Text passage

****

The assault, though unsuccessful, was gallant in the extreme on the part of all the
troops, and did not weaken their confidence, or that of the commanding general, in their ability to
ultimately succeed. General Grant determined upon a regular siege. It was forthwith entered upon.
The troops went to work with alacrity, and it was not long till they were an army of engineers. They
labored day after day, night after night, creeping upon the enemy slowly but surely by lines of
entrenchments, living pent-up, enduring many hardships, uttering no word of complaint. They held on
to their prey with the tenacity of Grant himself, who knew no such word as fail. Through the hot
days and the sultry nights these devoted troops learned the great lesson of how to labor and to wait
most thoroughly. Johnston threatened attack from the rear. Grant sent Sherman to watch him. He
ordered re-enforcements from the north, with whom came more Iowa troops, so that before the final
victory there were about thirty of our regiments, besides artillery, engaged in the reduction of the
stronghold. To relate in detail the operations of the siege were a tedious and unnecessary labor.
They were crowned with success on the anniversary of our national independence, when the garrison
capitulated, and our troops entered the city in joyous triumph.
Thus ended the great campaign, wherein the enemy had been signally defeated in five
battles; whereby he had lost thirty-seven thousand prisoners, among whom were fifteen general
officers; ten thousand men killed and wounded, among the slain three officers of the rank of
general; arms and munitions of war for an army of sixty thousand; immense quantities of public
property of other kinds. In achieving this splendid result, General Grant had lost less than nine
thousand men, killed, wounded, and missing. But this fine result of a military nature was not half
the victory. The taking of Vicksburg split the confederacy in twain; gave to the Union the
navigation of the most magnificent river of the world; threw over the rebellion the gloom of
irretrievable disaster; gave to the nation bright promise of eventual success. When we consider what
Grant accomplished here, and how, we shall have no difficulty in saying which of all his great
campaigns is the greatest.

****

(Pixel coordinate grounding data)

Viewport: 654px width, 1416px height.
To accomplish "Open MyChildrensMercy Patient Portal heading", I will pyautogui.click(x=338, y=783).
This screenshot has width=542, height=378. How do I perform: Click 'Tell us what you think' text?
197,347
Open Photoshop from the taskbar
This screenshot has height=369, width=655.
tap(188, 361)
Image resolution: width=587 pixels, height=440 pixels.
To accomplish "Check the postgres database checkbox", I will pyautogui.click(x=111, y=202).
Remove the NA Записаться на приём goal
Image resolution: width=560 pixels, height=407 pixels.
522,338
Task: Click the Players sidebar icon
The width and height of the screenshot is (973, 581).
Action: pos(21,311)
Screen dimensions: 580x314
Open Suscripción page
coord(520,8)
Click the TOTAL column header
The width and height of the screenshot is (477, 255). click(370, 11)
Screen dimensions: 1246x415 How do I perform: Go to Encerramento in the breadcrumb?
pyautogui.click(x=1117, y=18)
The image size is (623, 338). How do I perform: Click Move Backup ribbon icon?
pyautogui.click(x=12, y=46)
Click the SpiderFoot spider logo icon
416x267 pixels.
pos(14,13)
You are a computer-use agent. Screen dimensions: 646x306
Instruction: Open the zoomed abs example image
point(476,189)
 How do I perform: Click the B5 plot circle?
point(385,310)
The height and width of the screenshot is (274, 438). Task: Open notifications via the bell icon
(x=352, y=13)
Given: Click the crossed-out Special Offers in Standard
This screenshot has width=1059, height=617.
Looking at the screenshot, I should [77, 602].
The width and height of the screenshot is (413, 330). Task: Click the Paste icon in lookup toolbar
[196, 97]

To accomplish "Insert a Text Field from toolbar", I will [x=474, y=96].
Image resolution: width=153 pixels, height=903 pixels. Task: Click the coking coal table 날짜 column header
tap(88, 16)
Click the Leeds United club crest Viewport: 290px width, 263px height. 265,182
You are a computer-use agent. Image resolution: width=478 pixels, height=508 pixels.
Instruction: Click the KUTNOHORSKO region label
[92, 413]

****

Work instructions
a. List each result that the Vicksburg passage attributes to the taking of Vicksburg.
b. Please check each statement against the Vicksburg passage, answering yes or no and quoting the words that decide it: (i) General Grant lost more than nine thousand men in the campaign. (ii) Grant sent Sherman to watch Johnston. (iii) The garrison surrendered on the anniversary of national independence.
c. Continue the Vicksburg passage from its last sentence.
The listing comes from a separate source and is unrelated to the Vicksburg passage.

Written responses
a.
- It split the confederacy in twain.
- It gave to the Union the navigation of the most magnificent river of the world.
- It threw over the rebellion the gloom of irretrievable disaster.
- It gave to the nation bright promise of eventual success.

b.
(i) No: "General Grant had lost less than nine thousand men, killed, wounded, and missing."
(ii) Yes: "Johnston threatened attack from the rear. Grant sent Sherman to watch him."
(iii) Yes: "They were crowned with success on the anniversary of our national independence, when the garrison capitulated"

c.
It is gratifying to know that among the gallant troops who took part in the
greatest campaign of the acknowledged captain of the age, those of Iowa won the most conspicuous
renown. No troops bore a more prominent part at Port Gibson than Colonel Stone's Brigade. It was
General M. M. Crocker who stormed the works of Jackson, where our Seventeenth regiment surpassed all
others in daring. No troops in Hovey's Division fought more bravely, or more tenaciously, than our
Twenty-fourth and Twenty-eighth regiments at Champion Hills, where Crocker again rushed in to the
aid of hard pressed friends, and like the black knight in Ivanhoe, saved the day by vigor almost
superhuman. At the Black River Bridge, our Twenty-first regiment was only surpassed by our
Twenty-third, whose bravery and sacrifices can never be forgotten while courage continues to be a
virtue. What soldiers but those of Iowa entered the works of Vicksburg on the assault of the 22d ?
When the battle was over, only our dead were found within those works.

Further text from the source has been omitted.